THE CITY by Ruth Berg

There is a parking space in front of MOMA...on the south side of 53rd. Jim is clever...he easily backs into the small space. The old Volvo even has a bit of room to maneuver....I’m not sure why Karen and Jim kept the car when they moved back to the city but if you are as clever with parking as Jim, a car is a great convenience. I open the back car door and step out onto the sidewalk. There is a Sabrette street-stand next to the sidewalk. I can smell the onions, the sauerkraut. The aroma tempts me; I haven’t had a Sabrette hot dog in years. Across the street, I can see vendors with make-shift stands selling leather handbags and large swaths of cotton material from Africa. Fifty-Third Street has changed... no longer the pristine street I once knew so well...now alive with vendors and tourist

We walk to Sixth Ave. (Avenue of The Americas...the powers that be tried to change the name during WWII...it remained Sixth) Turning north, we cross 54th St. where I lived with my dog Hambone in a narrow room, cooking on a hot plate. I went to sleep to the sounds of cool jazz vibrating the floor coming up from Jimmy Ryan’s Club below and the club’s neon sign outside my window casting shadow patterns on the ceiling and the rhythmic drum beat from the strip joint across the street as the ladies bumped and grinded.

We continue up Sixth, cross 55th St. There is the Warwick Hotel. There use to be a drugstore tucked in with the hotel. Don and I would meet for coffee there. In her late years, I can see that Old Lady Warwick has fancied herself up...doorman and all. We cross Sixth and continue walking up to 56th St. turn left. I do not recognize anything on this street...for a year I took acting classes in a building on the north side...and across the street was Jerry’s where after class we gathered ( Ina, Barbara, Marty, Tony....Don would join us.) We’d each have a stein of draft beer trying to appear world weary with our cigarettes and sit for hours discussing acting, auditions, agents. One of us would have seen a fellow student in a Broadway show, declare that he/she was the only actor who was believable, who said his one line “ Dinner is served, Madam.” with such conviction that it delegated all others on stage to a role of ham emoters. Tony drove a cab, heavy Brooklyn accent, knew he would be a star. Now when I go to see any DeNiro or Scorsese or Coppulo movies, I search for Tony’s face in the background where the extras are. We all thought opportunity was around the corner: something marvelous was to happen; just turn the corner. I often wonder are there young people still coming into the city with the same dreams, ambitions, the same innocence that we had. I hope there are. How could our futures fail us? Jerry’s is now a sleek glass building.

On the north side of 56th, there is a French restaurant with tables outside. A lone man is seated at one of the tables...inside there appears to be no one. I think of the hole-in-the wall French bakery with three tiny tables where we had breakfast this morning. It is on First Avenue at 110th St. A constant flow of customers...Karen says they sell out 2 hours before noon. I understand why. I had a croissant that when I bit into it I was covered by tissue paper thin flakes of crust.

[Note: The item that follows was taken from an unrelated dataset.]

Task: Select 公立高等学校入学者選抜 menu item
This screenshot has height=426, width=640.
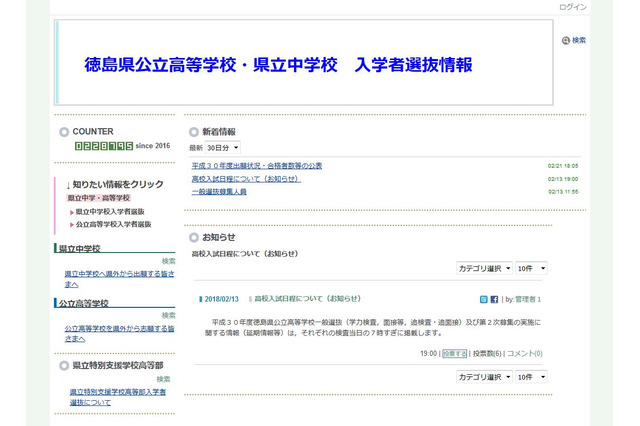Action: 113,225
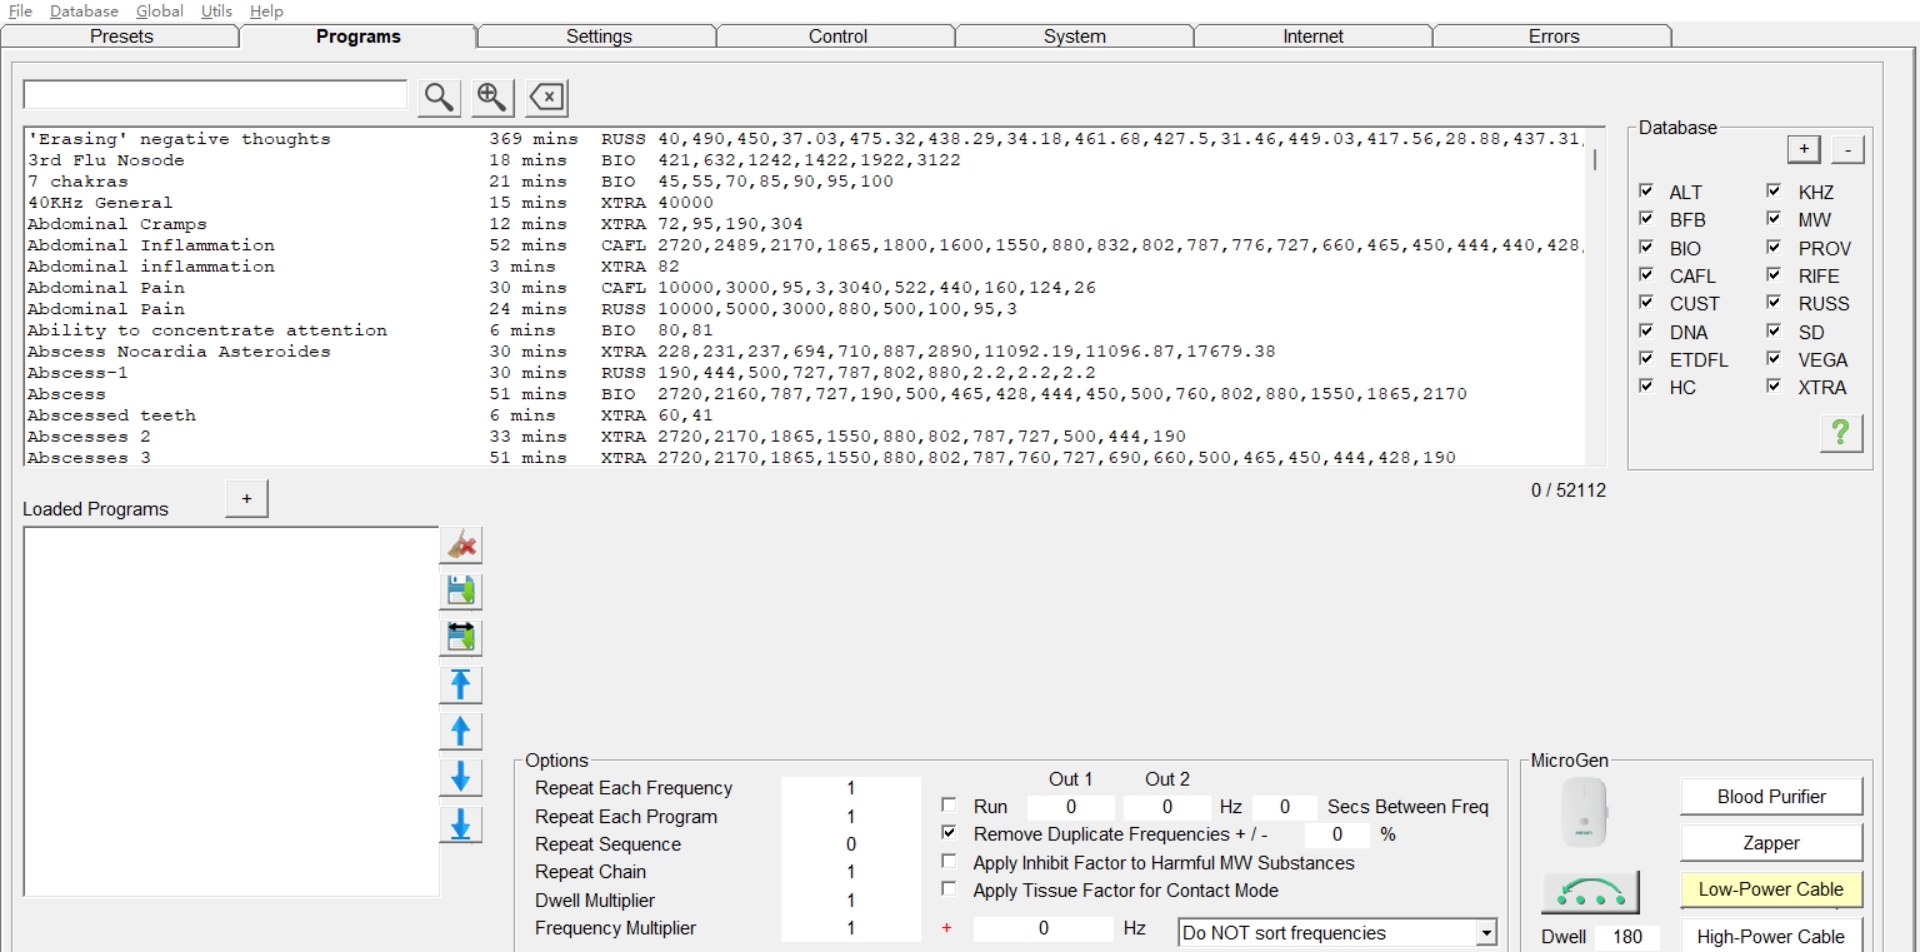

The man sitting here at this restaurant seems embarrassed. Has he already ordered? Who didn’t show up? We walk on. Two doors further is the Thai restaurant; we enter. Howard is seated at a back table. The restaurant is already crowded, tables pushed close together. We maneuver to the back table...I’ve met Howard before....a brief meeting. I know he has been engaged 4 times...different women...but never made it to the altar. I don’t know whether he broke off the engagements or they did. We sit. I think Karen must have said something to Howard about my having pursued the theatre in the past because he immediately begins asking me where I had performed, for whom. In other words, he wants a resume. I am not a particularly secretive person except....this is one of the excepts.. I become vague....I ask him if he had pursued theatre. He says “No but I could have. I was in a High School production of “Our Town” and everyone raved about my performance...I probably would have been quite successful if I had pursued it. Everyone who saw the performance said so”. I ask “Did you enjoy the work?” His face becomes blank. He says “I really was outstanding.”At that moment the waiter appears for our orders. I have a salad with an exotic alien dressing that makes my taste buds dance. After dinner we hurry back to MOMA for the Korean film. Rushing along 6th, breathless and unsteady on my feet, memories from the past, of times when I stepped out with a clipped pace in high heels...3 blocks in less than a ½ minute..

The film is weird...I can not recall the film maker’s name .its gone into a memory box only to reappear another time unexpected. But I can close my eyes and the images of the mist shrouded lake appear, the woman rowing the boat, the man stripping off the sides of a large fish for sushi then throwing the live fish back into the water, its raw sides bleeding, exposed.